The Fund however is standing by its projection that the T&T economy will decline by -4.5 percent in 2020 and rebound to growth next year of 2.6 per cent. In his mid-year budget review the Finance Minister Colm Imbert project a decline this year of a mere -2.4 per cent of GDP, while he expects accelerated growth of 4.7 percent in 2021.
Speaking at the virtual June 2020 update for the World Economic Outlook, IMF Economic Counsellor Gita Gopinath remarked that the IMF is projecting a deeper global economic recession in 2020 and a slower recovery in 2021 as compared to its April World Economic Outlook.

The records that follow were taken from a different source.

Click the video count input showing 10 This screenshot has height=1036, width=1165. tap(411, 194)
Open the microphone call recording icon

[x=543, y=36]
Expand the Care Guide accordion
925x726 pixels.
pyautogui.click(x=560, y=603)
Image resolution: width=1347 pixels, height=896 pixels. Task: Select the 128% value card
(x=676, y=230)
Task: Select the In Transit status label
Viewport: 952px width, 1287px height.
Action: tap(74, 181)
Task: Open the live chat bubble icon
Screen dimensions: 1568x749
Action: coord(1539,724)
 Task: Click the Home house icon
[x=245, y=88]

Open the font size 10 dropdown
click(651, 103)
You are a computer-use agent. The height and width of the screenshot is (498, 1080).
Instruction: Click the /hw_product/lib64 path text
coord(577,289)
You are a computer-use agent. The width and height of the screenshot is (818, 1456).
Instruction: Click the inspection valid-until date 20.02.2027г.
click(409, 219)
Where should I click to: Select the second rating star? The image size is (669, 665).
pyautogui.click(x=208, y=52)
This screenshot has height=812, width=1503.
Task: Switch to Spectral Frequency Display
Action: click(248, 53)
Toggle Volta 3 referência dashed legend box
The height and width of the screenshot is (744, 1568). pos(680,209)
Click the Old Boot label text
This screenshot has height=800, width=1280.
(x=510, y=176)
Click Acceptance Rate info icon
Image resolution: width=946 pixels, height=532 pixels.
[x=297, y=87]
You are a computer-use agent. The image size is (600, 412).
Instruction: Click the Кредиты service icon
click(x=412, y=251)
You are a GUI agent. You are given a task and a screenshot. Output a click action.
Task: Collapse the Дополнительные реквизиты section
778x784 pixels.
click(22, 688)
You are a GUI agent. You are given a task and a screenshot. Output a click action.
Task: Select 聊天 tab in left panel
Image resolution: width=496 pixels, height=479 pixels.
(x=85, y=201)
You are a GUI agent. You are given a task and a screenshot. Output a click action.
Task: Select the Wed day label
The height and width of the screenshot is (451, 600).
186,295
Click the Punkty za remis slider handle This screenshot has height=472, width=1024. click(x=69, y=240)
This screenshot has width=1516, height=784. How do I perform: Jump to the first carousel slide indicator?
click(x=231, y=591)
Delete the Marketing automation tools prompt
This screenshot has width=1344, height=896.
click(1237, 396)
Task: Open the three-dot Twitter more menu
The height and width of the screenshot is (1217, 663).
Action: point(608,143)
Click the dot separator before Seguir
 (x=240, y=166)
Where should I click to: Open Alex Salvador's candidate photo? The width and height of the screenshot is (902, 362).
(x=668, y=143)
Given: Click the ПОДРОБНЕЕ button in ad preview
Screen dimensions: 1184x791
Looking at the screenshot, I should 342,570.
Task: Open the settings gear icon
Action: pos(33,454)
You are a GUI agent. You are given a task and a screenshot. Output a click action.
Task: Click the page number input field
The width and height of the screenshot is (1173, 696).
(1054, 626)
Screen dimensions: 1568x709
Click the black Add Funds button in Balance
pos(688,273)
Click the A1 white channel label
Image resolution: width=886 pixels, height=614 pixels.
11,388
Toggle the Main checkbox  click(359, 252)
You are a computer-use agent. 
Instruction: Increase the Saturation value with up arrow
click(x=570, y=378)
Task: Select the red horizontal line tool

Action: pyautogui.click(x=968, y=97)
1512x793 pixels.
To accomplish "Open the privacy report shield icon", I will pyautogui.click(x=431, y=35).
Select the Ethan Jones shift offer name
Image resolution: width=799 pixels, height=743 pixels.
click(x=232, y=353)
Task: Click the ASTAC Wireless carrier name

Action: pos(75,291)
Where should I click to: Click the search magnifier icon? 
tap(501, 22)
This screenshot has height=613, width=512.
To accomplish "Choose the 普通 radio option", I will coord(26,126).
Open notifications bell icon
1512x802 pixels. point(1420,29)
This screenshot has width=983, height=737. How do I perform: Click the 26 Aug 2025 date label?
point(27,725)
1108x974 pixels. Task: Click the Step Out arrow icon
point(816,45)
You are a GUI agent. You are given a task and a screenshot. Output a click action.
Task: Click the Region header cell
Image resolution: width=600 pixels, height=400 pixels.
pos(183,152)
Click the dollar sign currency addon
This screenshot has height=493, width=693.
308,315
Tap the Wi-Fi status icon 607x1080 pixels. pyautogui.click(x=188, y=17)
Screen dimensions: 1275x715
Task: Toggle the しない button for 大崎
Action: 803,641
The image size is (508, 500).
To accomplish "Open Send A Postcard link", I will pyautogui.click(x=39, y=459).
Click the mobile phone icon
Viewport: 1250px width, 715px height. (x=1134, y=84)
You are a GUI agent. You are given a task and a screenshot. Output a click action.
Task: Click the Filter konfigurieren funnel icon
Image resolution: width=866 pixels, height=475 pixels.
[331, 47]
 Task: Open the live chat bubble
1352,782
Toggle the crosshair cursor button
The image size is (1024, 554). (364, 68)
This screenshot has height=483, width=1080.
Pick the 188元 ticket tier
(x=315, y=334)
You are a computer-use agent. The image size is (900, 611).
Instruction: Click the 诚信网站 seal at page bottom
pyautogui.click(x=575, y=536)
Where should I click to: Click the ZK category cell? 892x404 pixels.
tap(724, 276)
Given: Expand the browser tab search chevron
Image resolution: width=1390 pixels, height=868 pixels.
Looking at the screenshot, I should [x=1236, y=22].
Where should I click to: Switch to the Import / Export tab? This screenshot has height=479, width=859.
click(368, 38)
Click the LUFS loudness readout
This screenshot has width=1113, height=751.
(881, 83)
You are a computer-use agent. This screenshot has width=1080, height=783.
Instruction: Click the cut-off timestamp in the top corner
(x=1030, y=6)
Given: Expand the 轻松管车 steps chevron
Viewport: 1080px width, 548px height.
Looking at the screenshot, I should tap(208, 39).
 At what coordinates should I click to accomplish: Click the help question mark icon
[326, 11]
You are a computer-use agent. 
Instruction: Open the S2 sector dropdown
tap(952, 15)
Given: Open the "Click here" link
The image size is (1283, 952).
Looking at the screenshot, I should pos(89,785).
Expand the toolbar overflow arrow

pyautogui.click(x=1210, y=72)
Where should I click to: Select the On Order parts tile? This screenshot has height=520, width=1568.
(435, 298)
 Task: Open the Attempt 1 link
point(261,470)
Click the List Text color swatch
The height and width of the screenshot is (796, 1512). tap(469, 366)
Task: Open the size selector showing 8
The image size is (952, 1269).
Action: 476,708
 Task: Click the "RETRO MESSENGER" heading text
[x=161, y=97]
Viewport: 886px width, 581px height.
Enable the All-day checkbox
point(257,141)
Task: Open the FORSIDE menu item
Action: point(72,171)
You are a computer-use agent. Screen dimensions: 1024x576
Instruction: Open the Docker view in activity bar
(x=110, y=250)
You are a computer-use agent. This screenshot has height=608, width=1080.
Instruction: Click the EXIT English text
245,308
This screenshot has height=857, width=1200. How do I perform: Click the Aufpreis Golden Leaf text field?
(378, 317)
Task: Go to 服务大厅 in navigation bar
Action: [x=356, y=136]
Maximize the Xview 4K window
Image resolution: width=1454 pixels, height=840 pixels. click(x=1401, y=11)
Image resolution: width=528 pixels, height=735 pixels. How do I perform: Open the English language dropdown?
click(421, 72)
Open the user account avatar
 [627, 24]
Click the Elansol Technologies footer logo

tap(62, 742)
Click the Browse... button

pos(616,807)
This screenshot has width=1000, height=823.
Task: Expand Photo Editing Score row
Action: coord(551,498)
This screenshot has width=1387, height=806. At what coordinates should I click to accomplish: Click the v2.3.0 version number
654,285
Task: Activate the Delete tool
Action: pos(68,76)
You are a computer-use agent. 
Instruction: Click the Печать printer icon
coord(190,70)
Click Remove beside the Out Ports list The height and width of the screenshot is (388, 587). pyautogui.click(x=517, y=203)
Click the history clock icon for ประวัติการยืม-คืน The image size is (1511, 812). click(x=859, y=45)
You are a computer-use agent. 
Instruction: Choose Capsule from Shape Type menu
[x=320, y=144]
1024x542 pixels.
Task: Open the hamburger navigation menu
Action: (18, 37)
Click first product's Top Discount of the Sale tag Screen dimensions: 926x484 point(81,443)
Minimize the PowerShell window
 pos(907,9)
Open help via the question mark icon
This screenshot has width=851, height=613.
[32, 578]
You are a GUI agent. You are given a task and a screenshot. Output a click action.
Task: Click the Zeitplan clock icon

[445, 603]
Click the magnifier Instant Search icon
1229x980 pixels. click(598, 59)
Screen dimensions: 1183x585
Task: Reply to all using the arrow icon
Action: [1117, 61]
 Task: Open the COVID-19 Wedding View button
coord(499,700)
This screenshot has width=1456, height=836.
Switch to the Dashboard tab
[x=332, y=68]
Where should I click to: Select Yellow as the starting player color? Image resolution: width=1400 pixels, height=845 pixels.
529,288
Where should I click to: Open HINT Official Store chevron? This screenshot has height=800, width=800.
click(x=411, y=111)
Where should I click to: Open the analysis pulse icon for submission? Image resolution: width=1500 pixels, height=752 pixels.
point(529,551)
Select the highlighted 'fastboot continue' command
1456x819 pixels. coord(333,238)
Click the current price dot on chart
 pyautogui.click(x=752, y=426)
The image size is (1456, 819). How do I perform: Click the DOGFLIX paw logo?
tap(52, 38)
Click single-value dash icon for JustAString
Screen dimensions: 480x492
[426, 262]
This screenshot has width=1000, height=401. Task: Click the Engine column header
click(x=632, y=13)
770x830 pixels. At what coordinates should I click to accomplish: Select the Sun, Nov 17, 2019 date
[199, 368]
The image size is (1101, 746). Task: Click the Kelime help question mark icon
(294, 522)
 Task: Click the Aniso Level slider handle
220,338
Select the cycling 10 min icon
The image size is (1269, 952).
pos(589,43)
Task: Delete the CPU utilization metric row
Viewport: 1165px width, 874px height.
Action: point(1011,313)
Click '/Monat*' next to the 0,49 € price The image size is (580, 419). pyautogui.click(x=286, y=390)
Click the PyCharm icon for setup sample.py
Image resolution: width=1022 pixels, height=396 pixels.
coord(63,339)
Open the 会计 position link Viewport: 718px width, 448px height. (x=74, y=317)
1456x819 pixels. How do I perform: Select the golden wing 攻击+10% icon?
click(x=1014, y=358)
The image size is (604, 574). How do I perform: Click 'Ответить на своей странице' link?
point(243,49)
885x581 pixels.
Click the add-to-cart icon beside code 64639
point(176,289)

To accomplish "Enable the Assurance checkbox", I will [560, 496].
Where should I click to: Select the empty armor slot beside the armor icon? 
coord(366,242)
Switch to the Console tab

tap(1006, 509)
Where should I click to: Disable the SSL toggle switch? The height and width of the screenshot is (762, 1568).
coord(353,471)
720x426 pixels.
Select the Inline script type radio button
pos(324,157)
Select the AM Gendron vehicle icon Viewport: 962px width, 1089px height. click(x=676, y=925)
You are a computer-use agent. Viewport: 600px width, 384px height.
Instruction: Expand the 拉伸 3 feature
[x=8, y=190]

Gopinath indicated that global output is projected to decline by -4.9 per cent 2020, which is 1.9 percentage points below the IMF’s April forecast; followed by a partial recovery, with growth projected at 5.4 per cent in 2021.
According to Gopinath: “These projections imply a cumulative loss to the global economy of over US $12 trillion from this crisis.”
She said that the downgrade from April reflects worse than anticipated outcomes in the first half of this 2020, an expectation of more persistent social distancing into the second half of the year and damage to supply potential.
The IMF economic counsellor remarked that several countries have started to recover however, in the absence of medical solution, the strength of this recovery is highly uncertain and the impact across sectors and countries, highly uneven.